For patients of the Community of Hope and Mary’s Center clinics in Washington, D.C., getting to their medical appointments can be a challenge — many live far from public transit or lack cars. If they’re pregnant, the fallout can be especially harmful if they miss prenatal doctor visits, risking the baby’s and mother’s health.
That’s why ride-sharing company Uber, which has for years been searching for a viable way into the $4 trillion health care market, swooped in to offer hundreds of pregnant patients in D.C. free rides to appointments in 2021 and 2022. Uber says patients who participated in the pilot were slightly more likely to get prenatal care, and it’s shopping the data around to insurers in a bid to get them to pay for the service.
Medicaid plans typically offer patients a benefit covering non-emergency medical transportation, but it often requires providers to call into a third-party dispatch service that can be difficult to coordinate with patients in real time, Community of Hope perinatal care and transportation coordinator Hannah Low told STAT.
Using a consumer app like Uber could make the process of organizing and taking rides easier both for staff and patients — especially when clinics have a designated ride coordinator to guide them, she said. “I can get on a call with a patient and talk through, ‘this is where the car is,’ or patients will call me and say, ‘I can’t see the car,’” she said. “You don’t necessarily have that ability if you don’t have a person who’s able to go into the system and do that.”
The stakes for missing prenatal appointments are high, especially as maternal mortality rates surge year over year; the United States has among the worst rates for high income countries.

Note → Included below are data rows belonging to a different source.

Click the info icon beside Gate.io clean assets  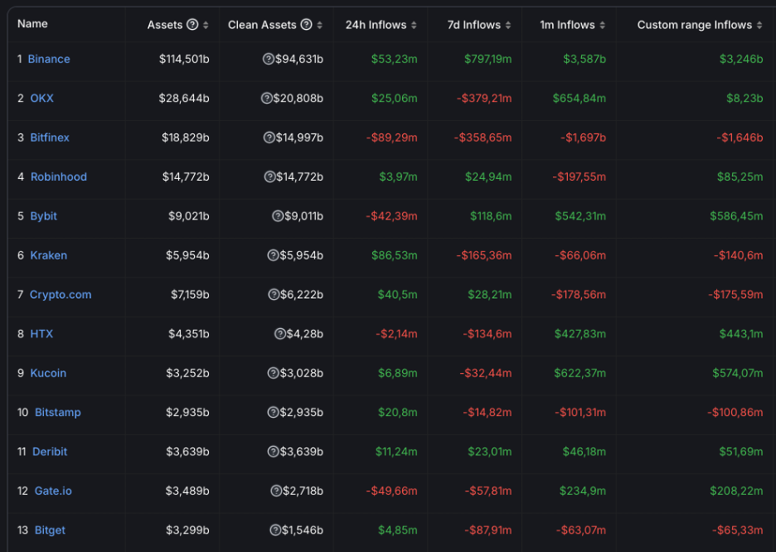coord(276,491)
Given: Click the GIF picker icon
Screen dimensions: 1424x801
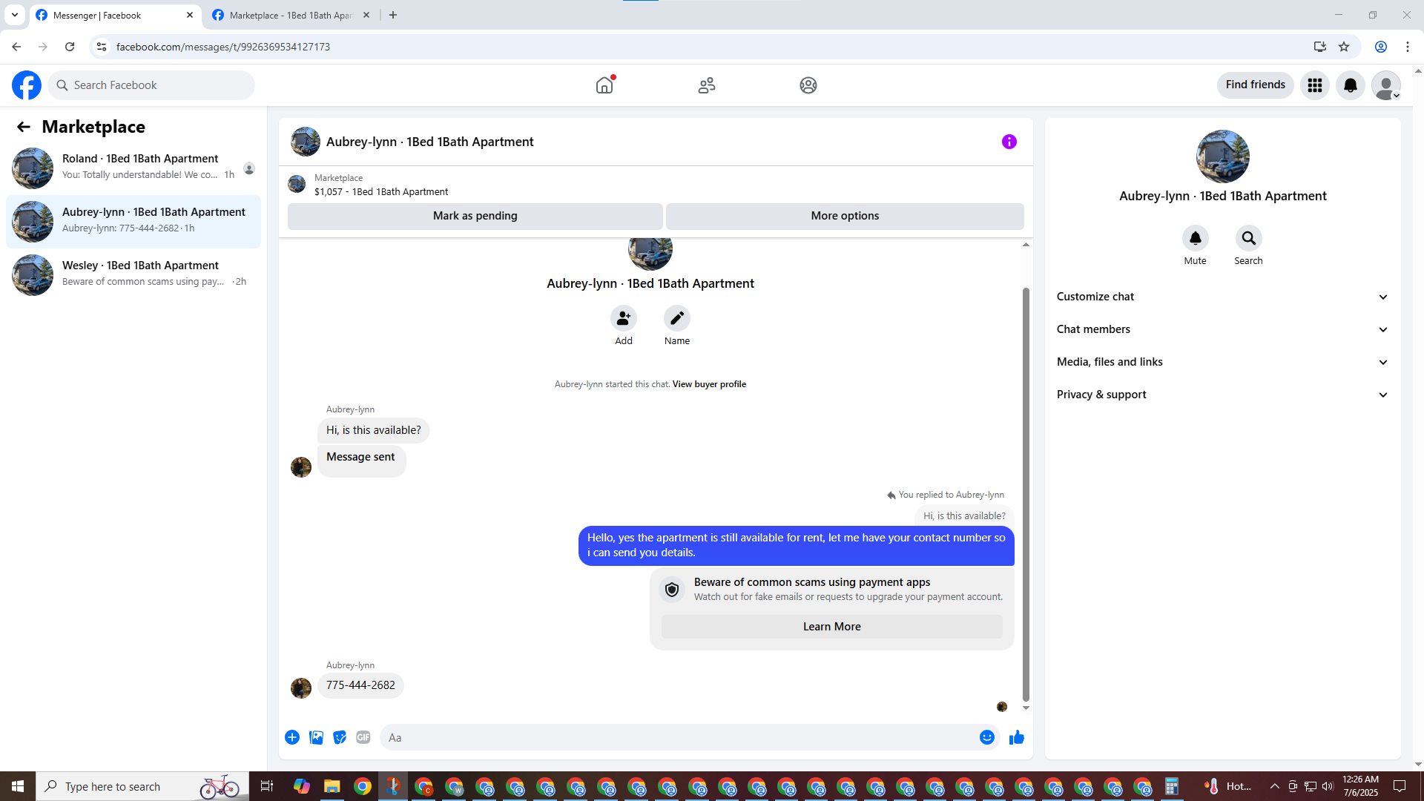Looking at the screenshot, I should 363,737.
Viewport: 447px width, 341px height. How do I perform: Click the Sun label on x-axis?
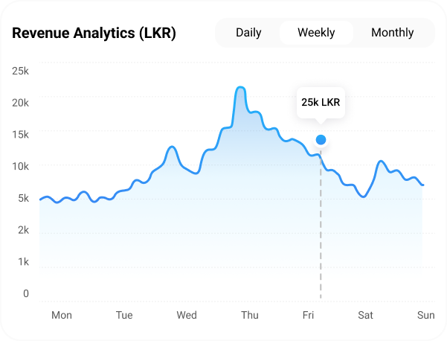coord(425,316)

Black and Indigenous women are two to three times more likely than white women to die from pregnancy-related issues, according to Centers for Disease Control and Prevention data.
“The consequences of not getting prenatal care are devastating,” said Sarah Coombs, director for health systems transformation at the National Partnership for Women & Families, which was not involved in the pilot. Aside from troubling maternal mortality risks, babies whose mothers don’t get prenatal care are more likely than other infants to experience complications, she said.

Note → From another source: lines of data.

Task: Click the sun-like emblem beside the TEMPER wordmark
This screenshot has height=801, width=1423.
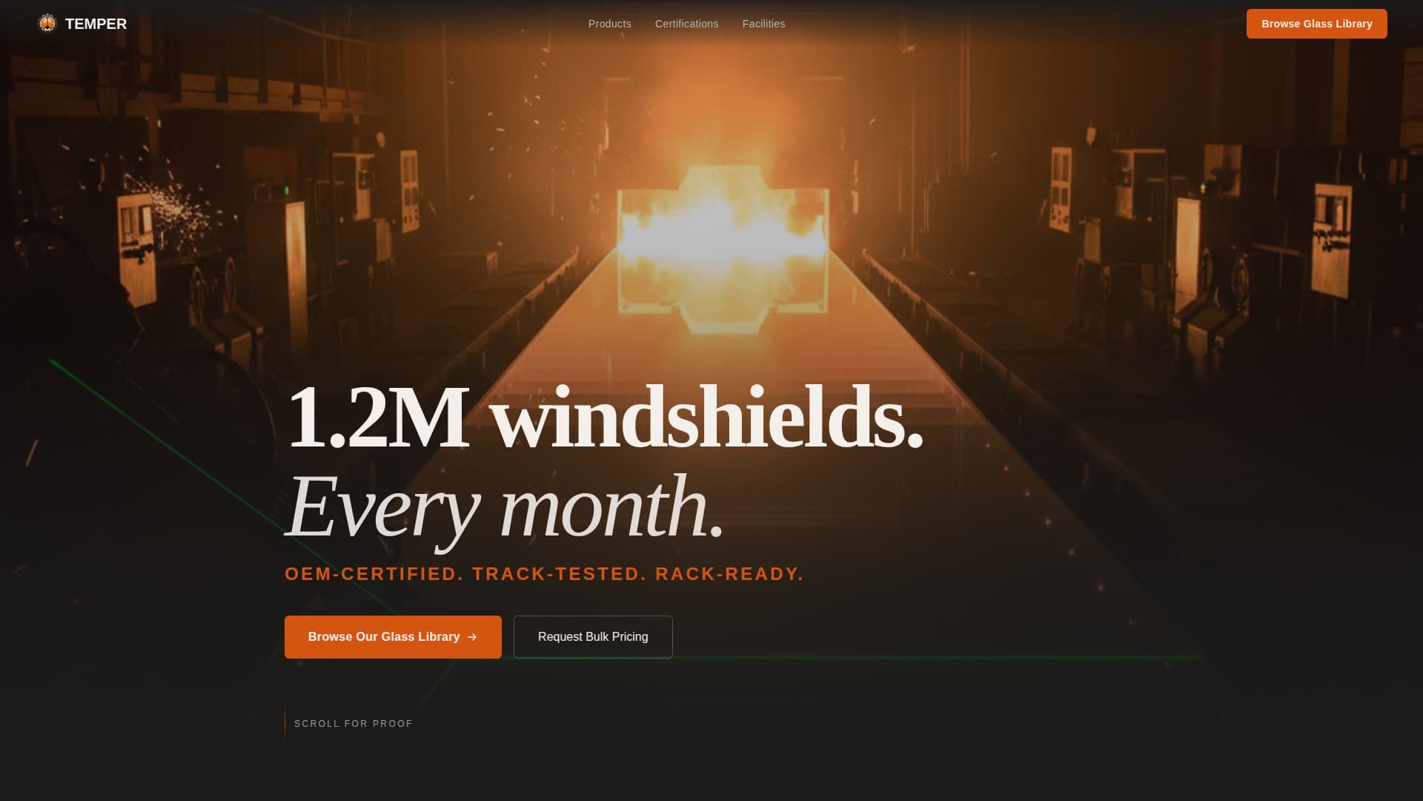Action: [x=49, y=23]
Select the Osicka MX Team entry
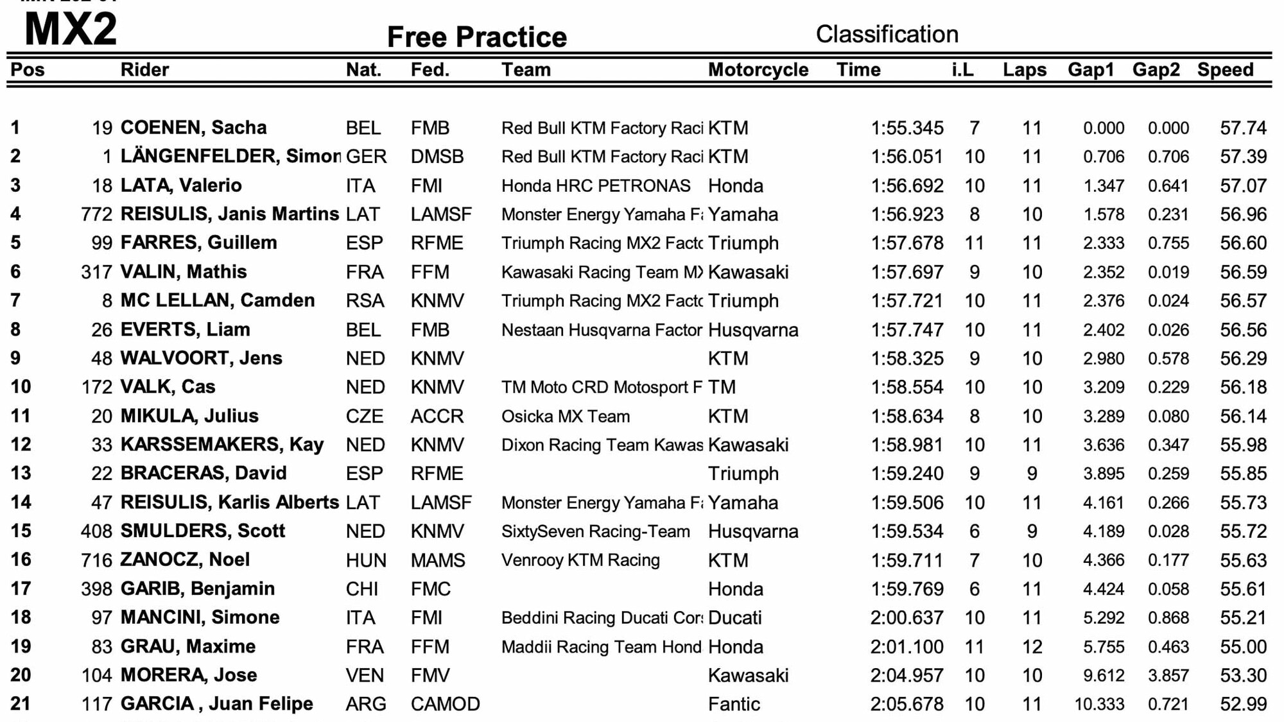The width and height of the screenshot is (1284, 722). point(565,416)
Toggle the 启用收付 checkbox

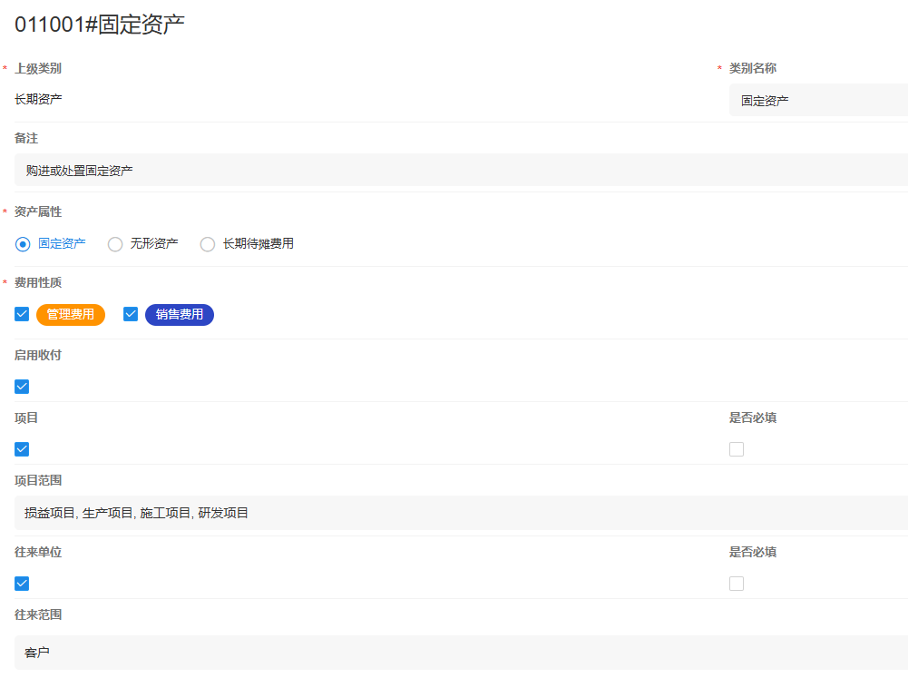[23, 387]
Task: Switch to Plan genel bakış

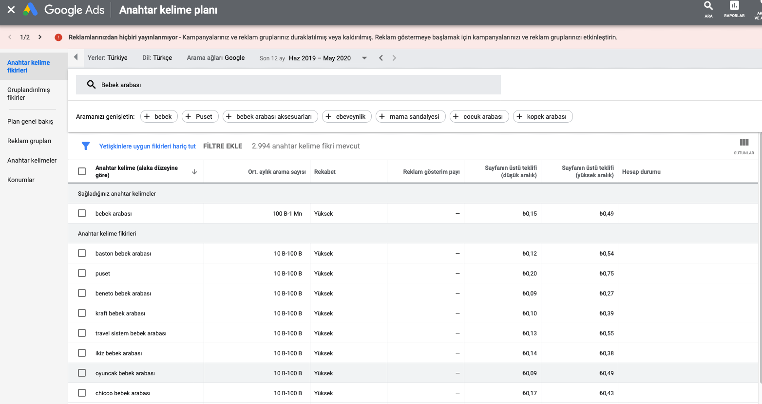Action: 30,122
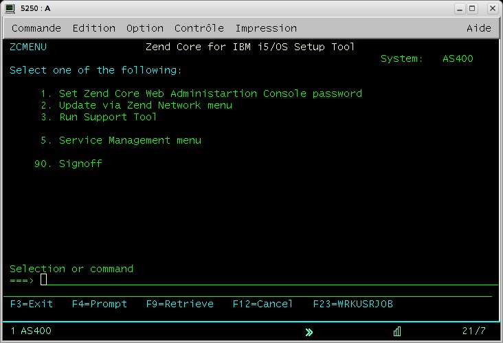
Task: Open the Commande menu
Action: [36, 28]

Uber isn’t the only tech company seeking to address missed appointments. Some, like Babyscripts, offer digital blood pressure cuffs and scales to make it easier for clinicians to monitor pregnant patients, especially when they can’t make in-person appointments. Clinics offering Babyscripts to their patients told STAT earlier this year that the devices could help reduce emergency department visits later in pregnancy.

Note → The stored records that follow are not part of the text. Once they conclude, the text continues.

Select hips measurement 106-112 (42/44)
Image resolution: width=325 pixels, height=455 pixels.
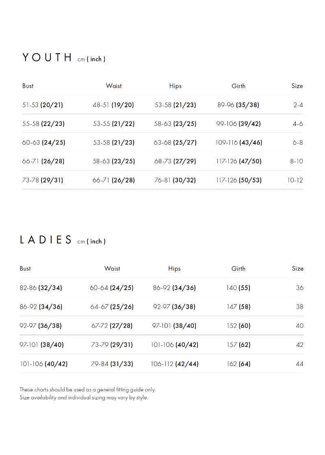175,364
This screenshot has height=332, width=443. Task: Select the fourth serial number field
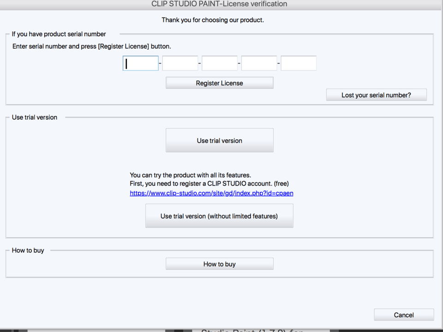click(x=259, y=63)

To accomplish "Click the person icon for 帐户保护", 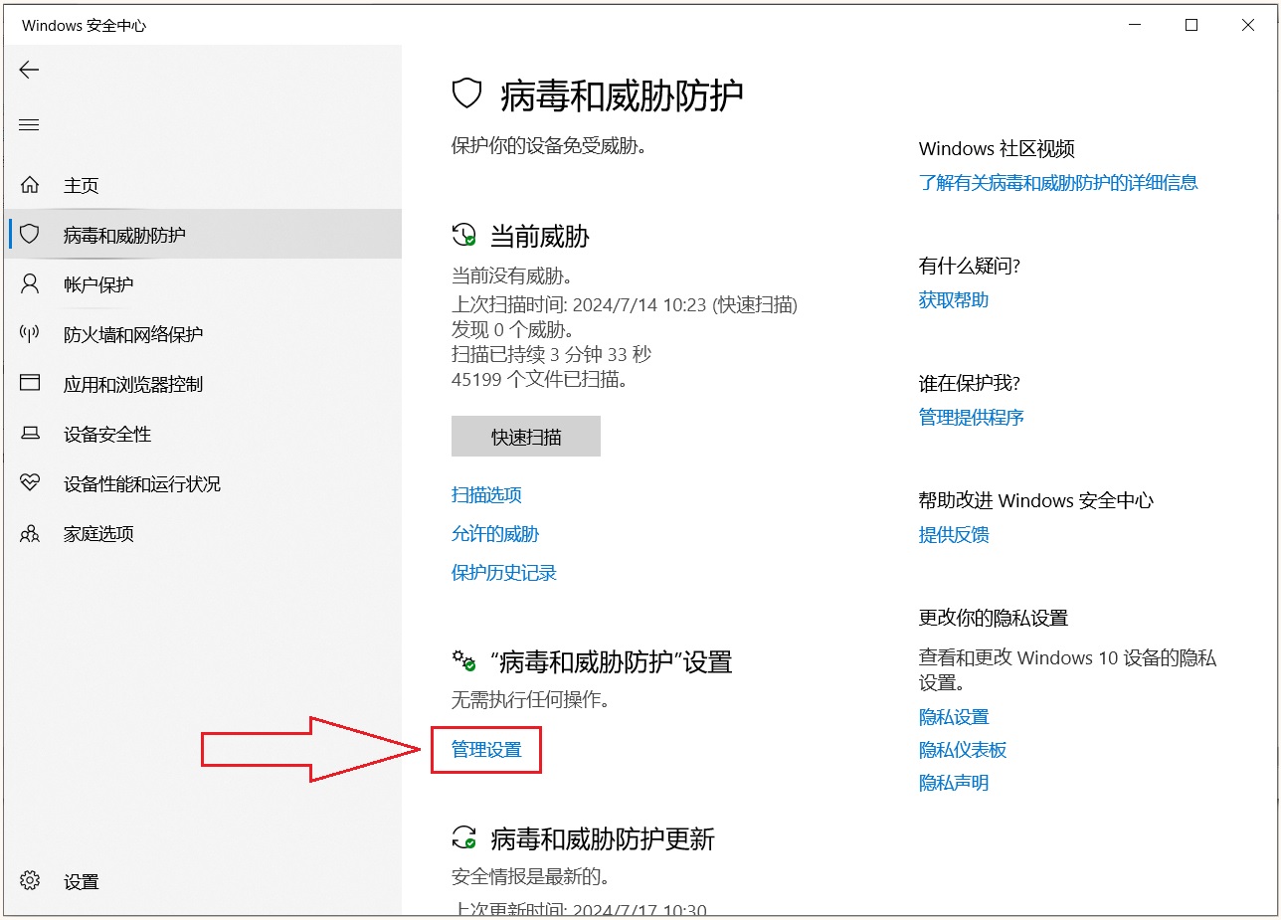I will click(30, 284).
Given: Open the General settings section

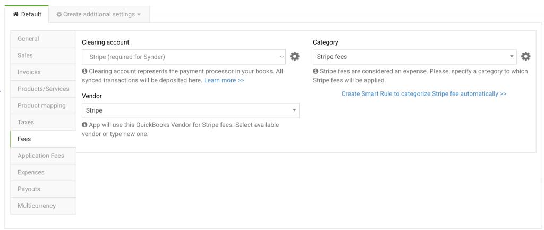Looking at the screenshot, I should click(x=43, y=39).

But clinics that treat largely low-income and underserved populations are limited by what insurance companies agree to pay for, because they and their patients might not have enough cash to pay for services out of pocket. And convincing insurers to offer new benefits takes time, Coombs said.
“It’s a return on investment. They have to show proof that it works, proof that it saves money, proof that it works across the country.”
Inside the pilot
In the middle of last year, a health behavior research company called Surgo Health approached Uber with the idea for the pilot. The goal was studying the impact of geography on health inequities; some members of Surgo’s board knew people at Uber, which was willing to absorb the cost of rides temporarily. Uber’s social impact team also worked on the pilot.
“It’s really obvious that the areas that are the highest risk, where health inequities are happening, are far away from hospitals and not always super accessible via public transportation,” said Hannah Kemp, a vice president at Surgo.
Between January 2021 and June 2022, Mary’s Center and Community of Hope offered roughly 450 patients about 4,500 free Uber rides, either through a special app for coordinators or by giving patients a voucher they could use on their own apps. Rides to and from could run up to $200, Low said.
Much of the legwork fell on ride coordinators, who spoke to patients regularly and understood their individual challenges, such as whether they preferred text messages or relied on a landline. “Having someone embedded in the clinic who can talk to a patient about their rides and their appointments and whatever care coordination needs they have is really special,” Low said.
Still, patients ran out of minutes or changed phone numbers, and it wasn’t always easy to reach them, Low said.
Surgo and Uber said the pilot increased appointment attendance among people who faced transportation challenges by about 5 percentage points, and that about three-quarters of patients said it would be more difficult to get care without the free rides. Patients also said they saved an hour of time per appointment across a total of about a dozen prenatal appointments.
Following the conclusion of the pilot, some state Medicaid plans and managed care groups have agreed to pay for the service, but Uber’s goal is to get more of them to do so outside the scope of the pilot, said its global head of health, Caitlin Donovan. “We believe in a world where you don’t solve a problem grant by grant, study by study.”
Now, Uber’s “spending a lot of time talking with Medicaid plans about how to structure that [transportation] benefit design, and how to administer that benefit,” Donovan said. “Existence of the benefit alone is not enough.”
Still, simply administering rides isn’t enough to address troubling maternal mortality rates and racial disparities facing low-income patients, Katherine Hempstead, senior policy adviser at the Robert Wood Johnson Foundation, told STAT. “Of course the quality of prenatal care matters too, which is a problem that can’t be solved with transportation.”